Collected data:
----------

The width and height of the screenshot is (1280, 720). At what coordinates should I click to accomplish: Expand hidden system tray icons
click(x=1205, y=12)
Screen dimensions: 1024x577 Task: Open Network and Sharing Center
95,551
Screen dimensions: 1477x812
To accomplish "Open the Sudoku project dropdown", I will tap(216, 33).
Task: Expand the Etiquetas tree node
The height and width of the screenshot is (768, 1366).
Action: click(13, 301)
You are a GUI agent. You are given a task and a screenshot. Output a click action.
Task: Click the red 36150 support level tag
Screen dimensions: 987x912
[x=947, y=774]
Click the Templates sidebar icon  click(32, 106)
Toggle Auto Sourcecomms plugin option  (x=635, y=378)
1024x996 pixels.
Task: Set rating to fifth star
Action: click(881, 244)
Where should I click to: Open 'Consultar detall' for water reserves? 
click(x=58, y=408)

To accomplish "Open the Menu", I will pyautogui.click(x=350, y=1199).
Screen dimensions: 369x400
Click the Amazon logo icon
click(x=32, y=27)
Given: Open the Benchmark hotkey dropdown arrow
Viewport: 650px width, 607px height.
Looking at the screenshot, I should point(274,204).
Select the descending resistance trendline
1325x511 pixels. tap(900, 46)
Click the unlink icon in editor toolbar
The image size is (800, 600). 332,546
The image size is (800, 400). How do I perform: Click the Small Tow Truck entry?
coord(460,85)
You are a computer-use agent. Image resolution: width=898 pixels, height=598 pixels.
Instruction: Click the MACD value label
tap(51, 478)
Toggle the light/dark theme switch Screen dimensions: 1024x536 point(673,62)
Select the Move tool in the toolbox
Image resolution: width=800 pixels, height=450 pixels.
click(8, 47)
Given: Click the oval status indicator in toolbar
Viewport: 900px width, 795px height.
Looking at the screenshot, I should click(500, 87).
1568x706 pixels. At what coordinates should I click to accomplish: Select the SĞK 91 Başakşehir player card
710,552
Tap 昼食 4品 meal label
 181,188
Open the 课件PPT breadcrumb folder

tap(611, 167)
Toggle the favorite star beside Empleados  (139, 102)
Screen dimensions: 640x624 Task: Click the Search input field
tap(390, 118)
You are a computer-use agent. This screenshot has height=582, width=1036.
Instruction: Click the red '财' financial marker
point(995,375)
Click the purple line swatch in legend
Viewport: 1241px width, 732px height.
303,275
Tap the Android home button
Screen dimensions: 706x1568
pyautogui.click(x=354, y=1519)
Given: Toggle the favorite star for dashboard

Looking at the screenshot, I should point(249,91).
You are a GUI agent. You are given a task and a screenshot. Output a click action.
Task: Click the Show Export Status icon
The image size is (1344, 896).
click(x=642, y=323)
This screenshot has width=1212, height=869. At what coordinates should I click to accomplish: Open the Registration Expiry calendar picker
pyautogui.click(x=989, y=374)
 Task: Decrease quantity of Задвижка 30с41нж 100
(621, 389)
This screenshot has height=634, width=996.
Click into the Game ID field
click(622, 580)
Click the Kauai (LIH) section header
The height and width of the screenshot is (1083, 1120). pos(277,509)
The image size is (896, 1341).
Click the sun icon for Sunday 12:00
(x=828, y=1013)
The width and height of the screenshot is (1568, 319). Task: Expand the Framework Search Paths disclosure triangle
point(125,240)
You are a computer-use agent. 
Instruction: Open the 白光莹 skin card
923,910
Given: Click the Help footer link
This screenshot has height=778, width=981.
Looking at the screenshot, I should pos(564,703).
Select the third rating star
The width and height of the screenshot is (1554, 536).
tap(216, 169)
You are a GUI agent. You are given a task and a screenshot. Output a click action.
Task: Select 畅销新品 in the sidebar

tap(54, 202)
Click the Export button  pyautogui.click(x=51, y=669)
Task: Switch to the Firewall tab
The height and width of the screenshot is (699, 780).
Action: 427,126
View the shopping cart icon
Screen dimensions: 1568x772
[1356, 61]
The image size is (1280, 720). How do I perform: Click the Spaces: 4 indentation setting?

----------

Your task is to quote the lines above, beginning with the first and ending with the one that holds "Task: Expand the Etiquetas tree node".

The width and height of the screenshot is (1280, 720). At what coordinates should I click to accomplish: Expand hidden system tray icons
click(x=1205, y=12)
Screen dimensions: 1024x577 Task: Open Network and Sharing Center
95,551
Screen dimensions: 1477x812
To accomplish "Open the Sudoku project dropdown", I will tap(216, 33).
Task: Expand the Etiquetas tree node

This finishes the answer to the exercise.